Data extracted from a collection
— Start —
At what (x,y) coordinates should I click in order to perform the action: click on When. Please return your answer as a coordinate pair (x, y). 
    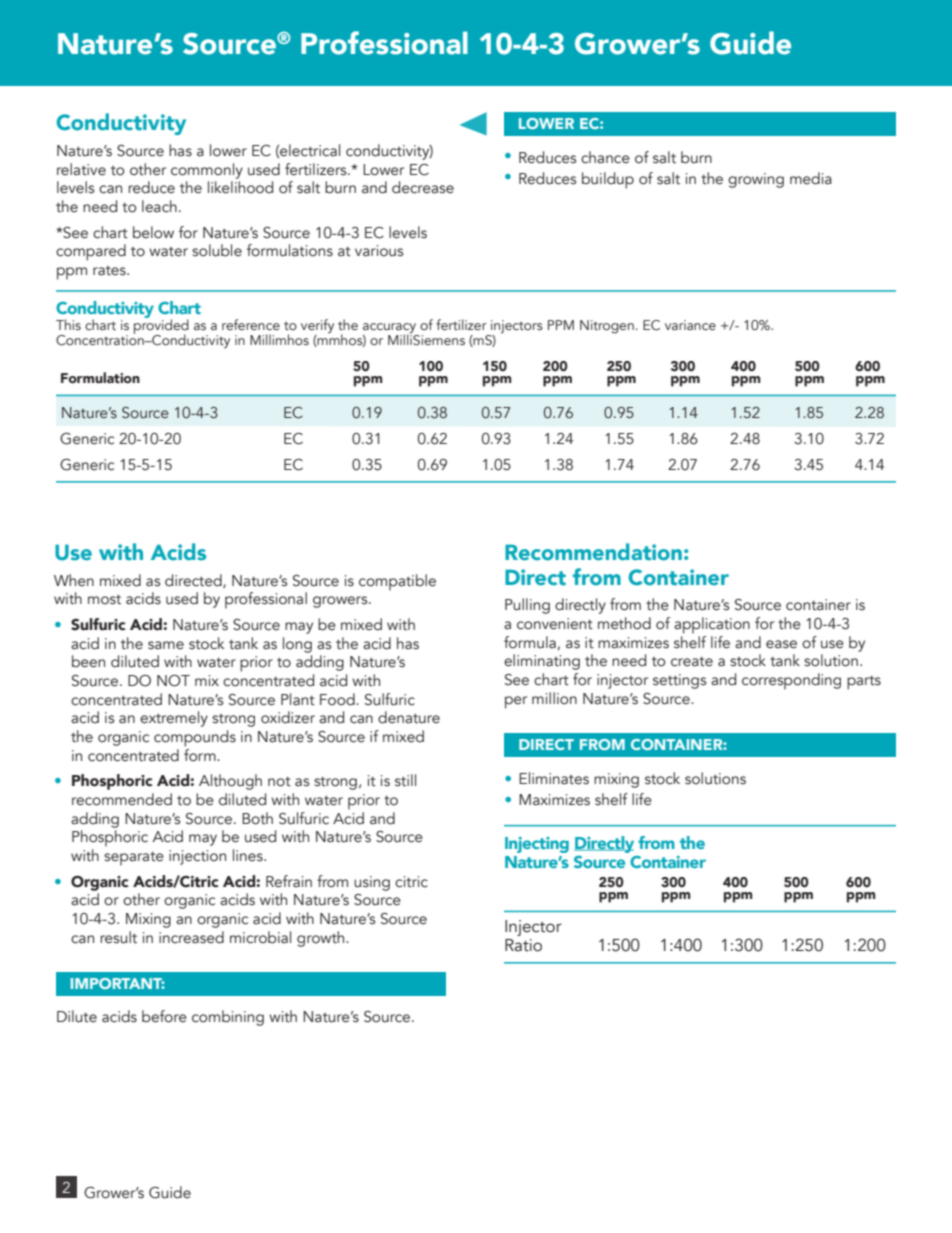
    Looking at the image, I should click on (74, 580).
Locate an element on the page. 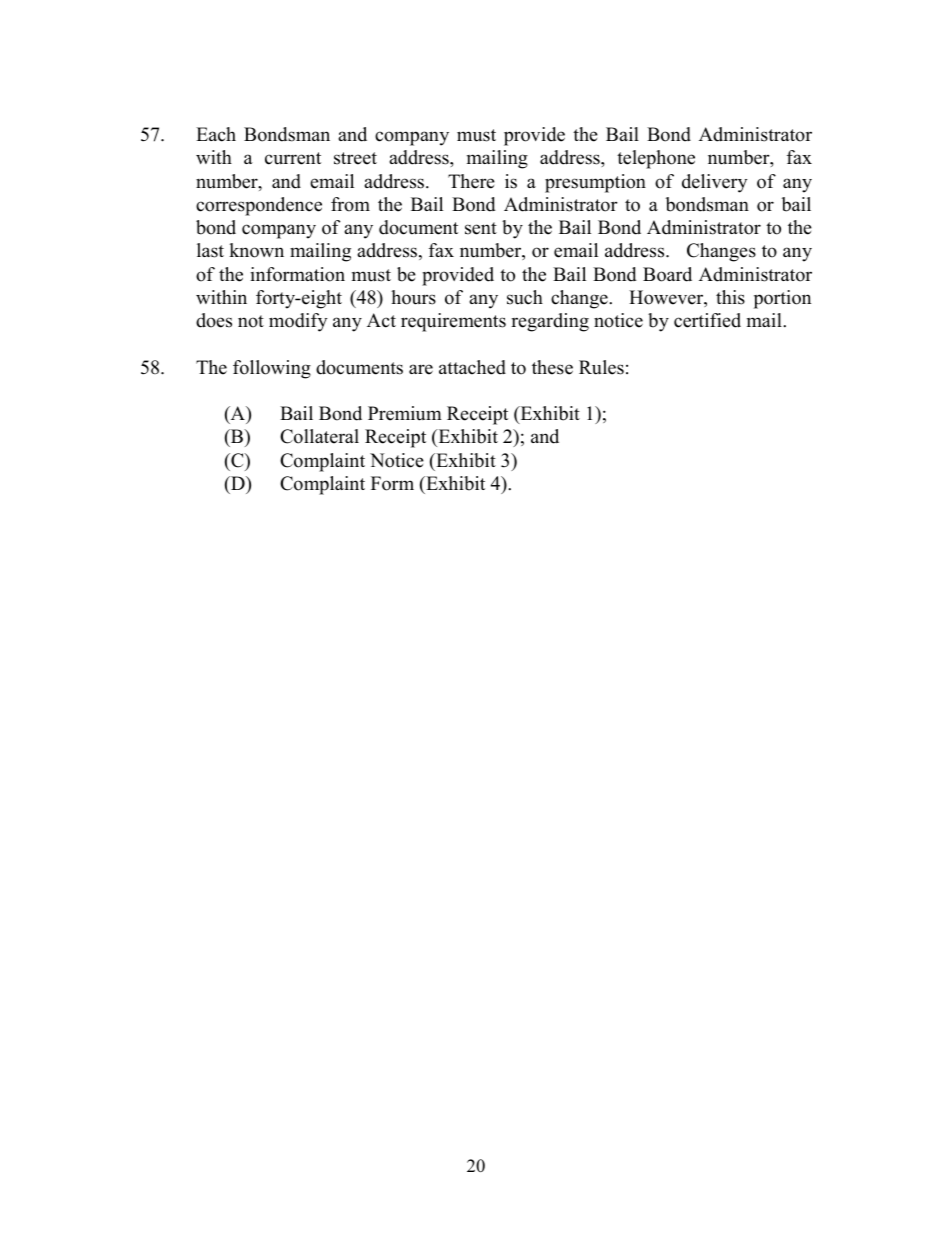 The height and width of the image is (1233, 952). telephone is located at coordinates (656, 159).
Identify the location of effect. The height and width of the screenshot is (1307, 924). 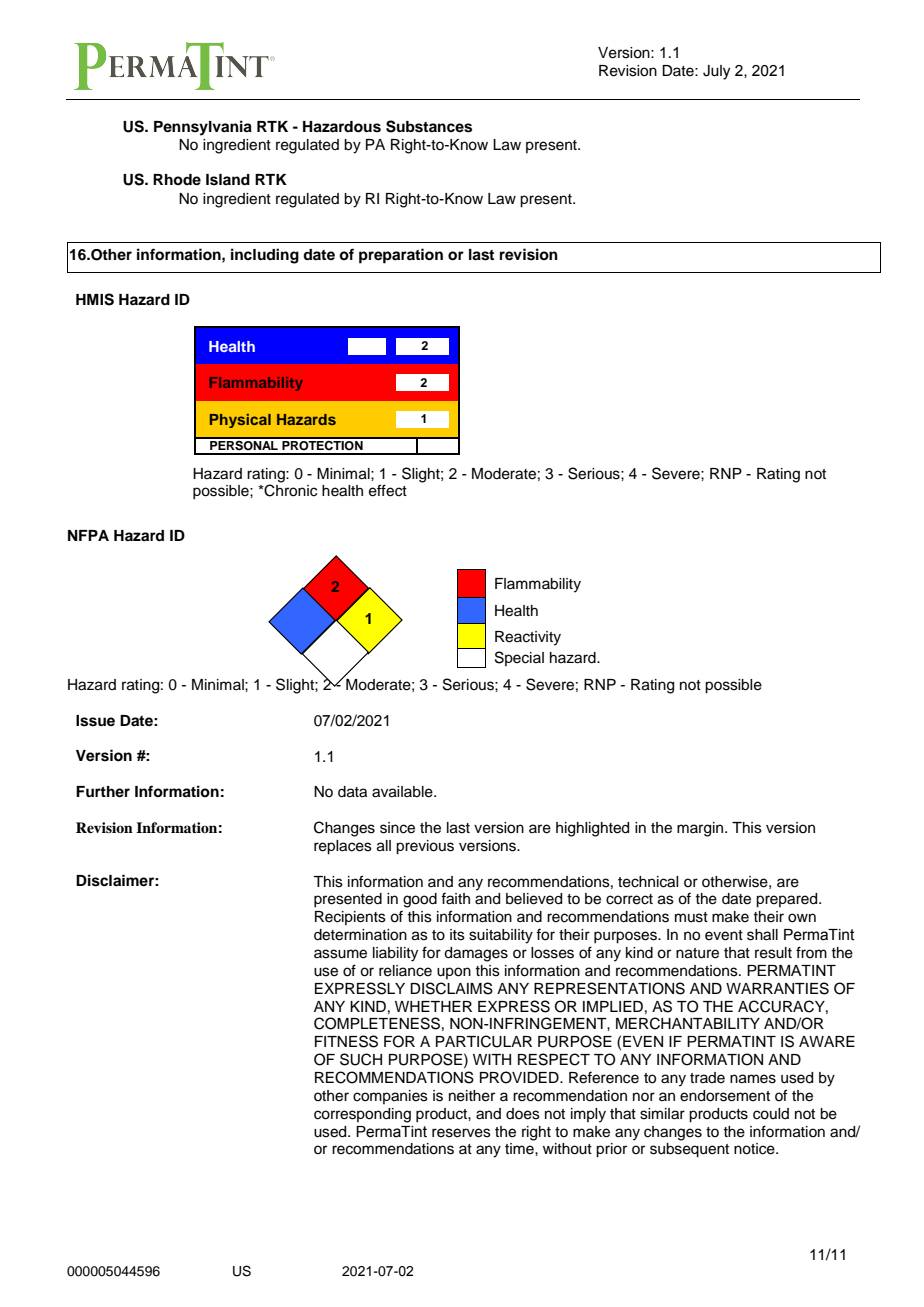
(388, 490).
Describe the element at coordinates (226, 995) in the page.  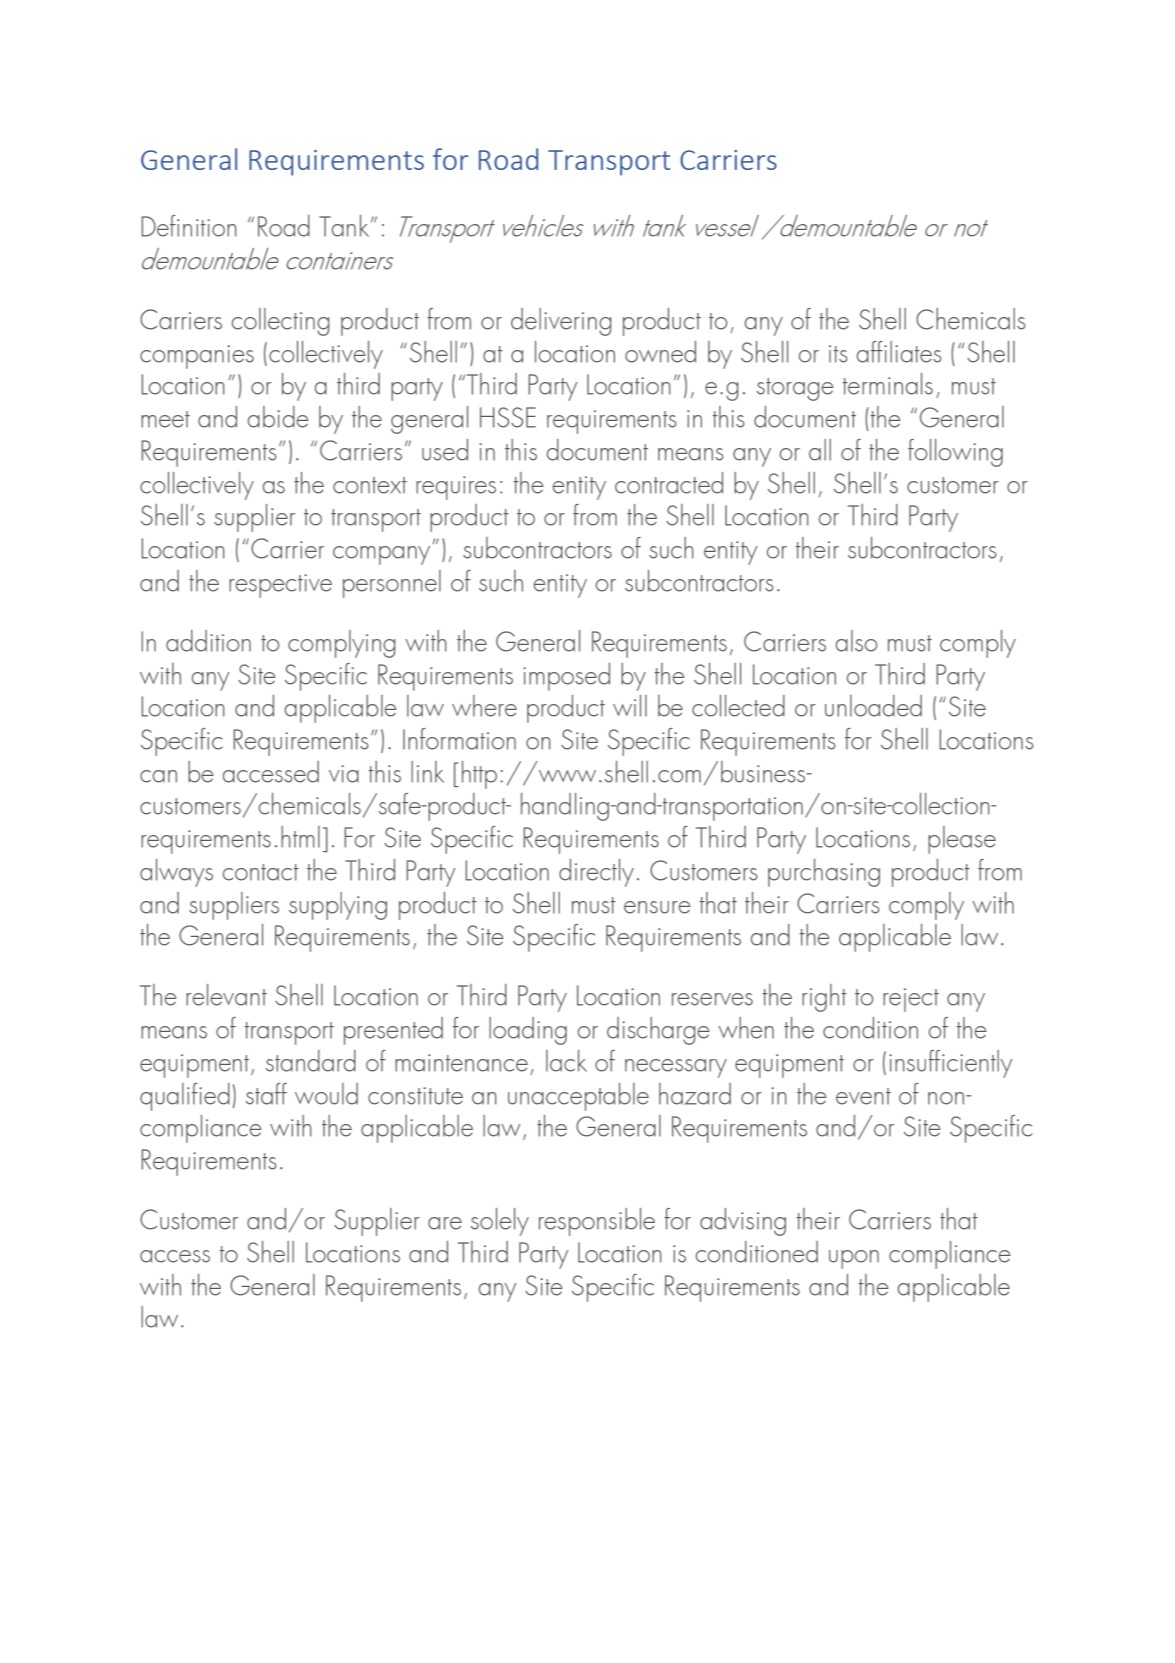
I see `relevant` at that location.
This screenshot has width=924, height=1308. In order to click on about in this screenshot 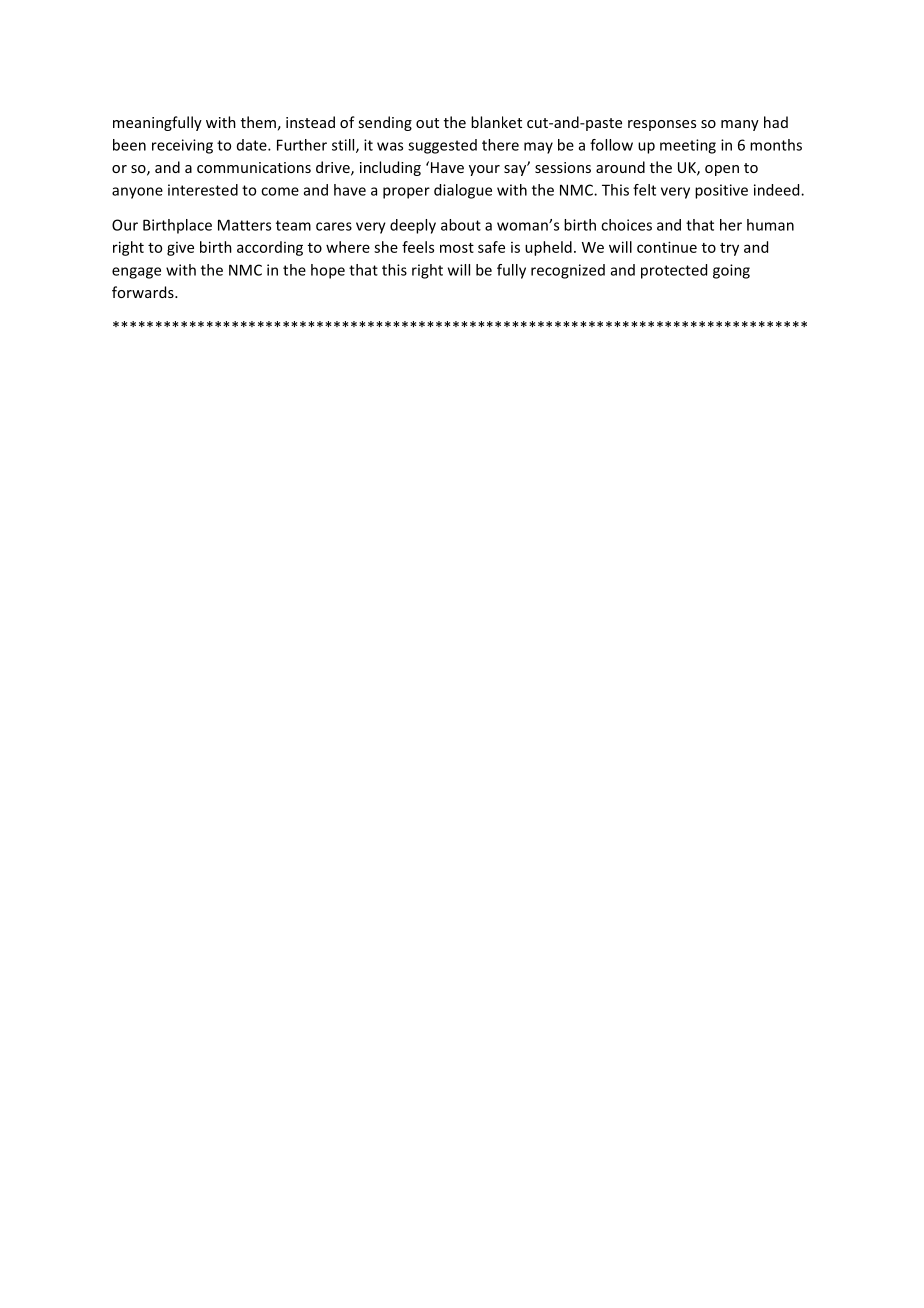, I will do `click(461, 225)`.
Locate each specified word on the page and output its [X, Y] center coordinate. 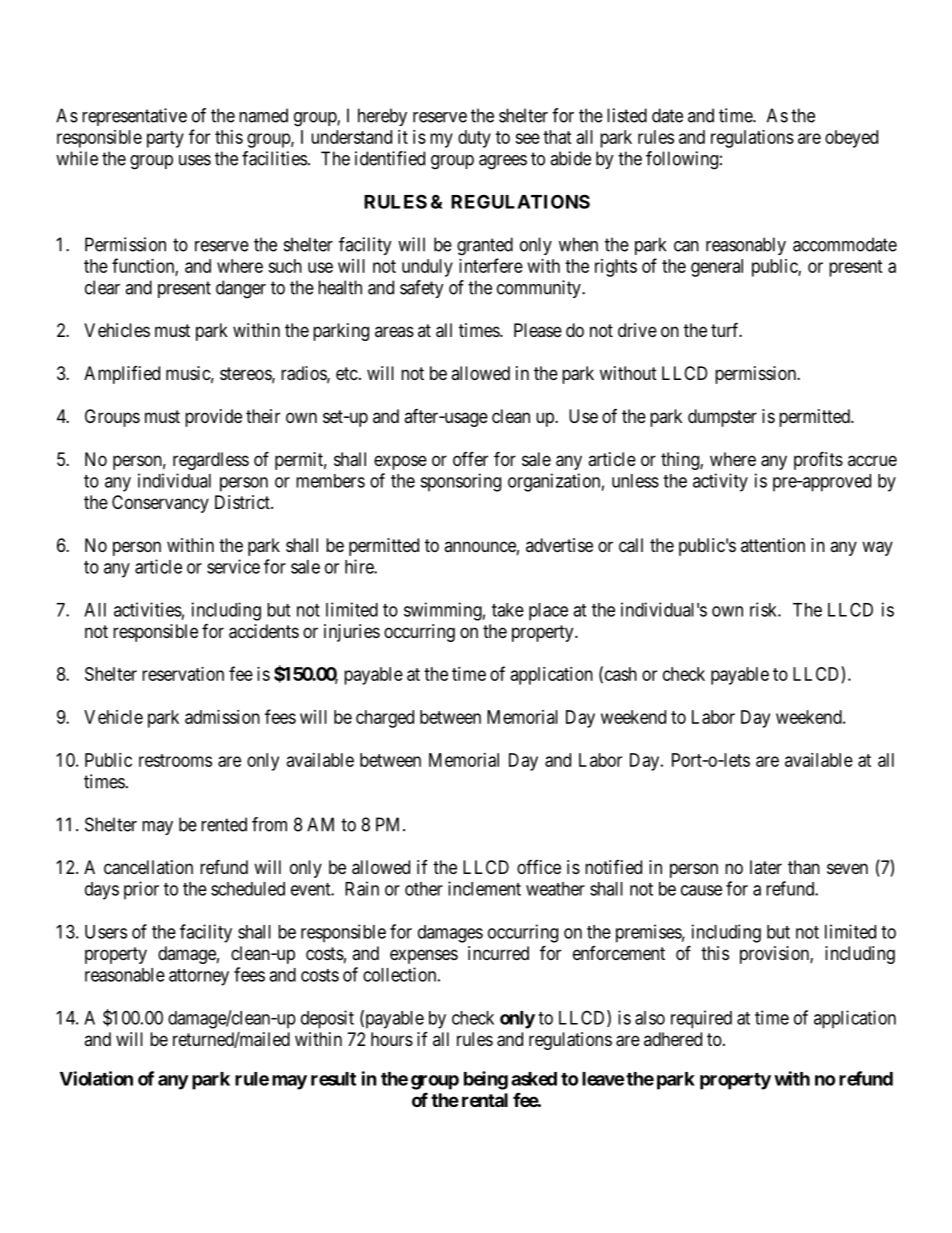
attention [773, 545]
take [508, 610]
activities [148, 609]
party [165, 139]
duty [474, 139]
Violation [96, 1078]
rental [485, 1100]
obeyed [851, 139]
— End —
> _GOAL_
Can you arrange the lines of the data as a numbered list, starting from the line containing "activities [148, 609]" and continuing through the end of the data, with any blank lines omitted?

> _FULL ANSWER_
1. activities [148, 609]
2. party [165, 139]
3. duty [474, 139]
4. Violation [96, 1078]
5. rental [485, 1100]
6. obeyed [851, 139]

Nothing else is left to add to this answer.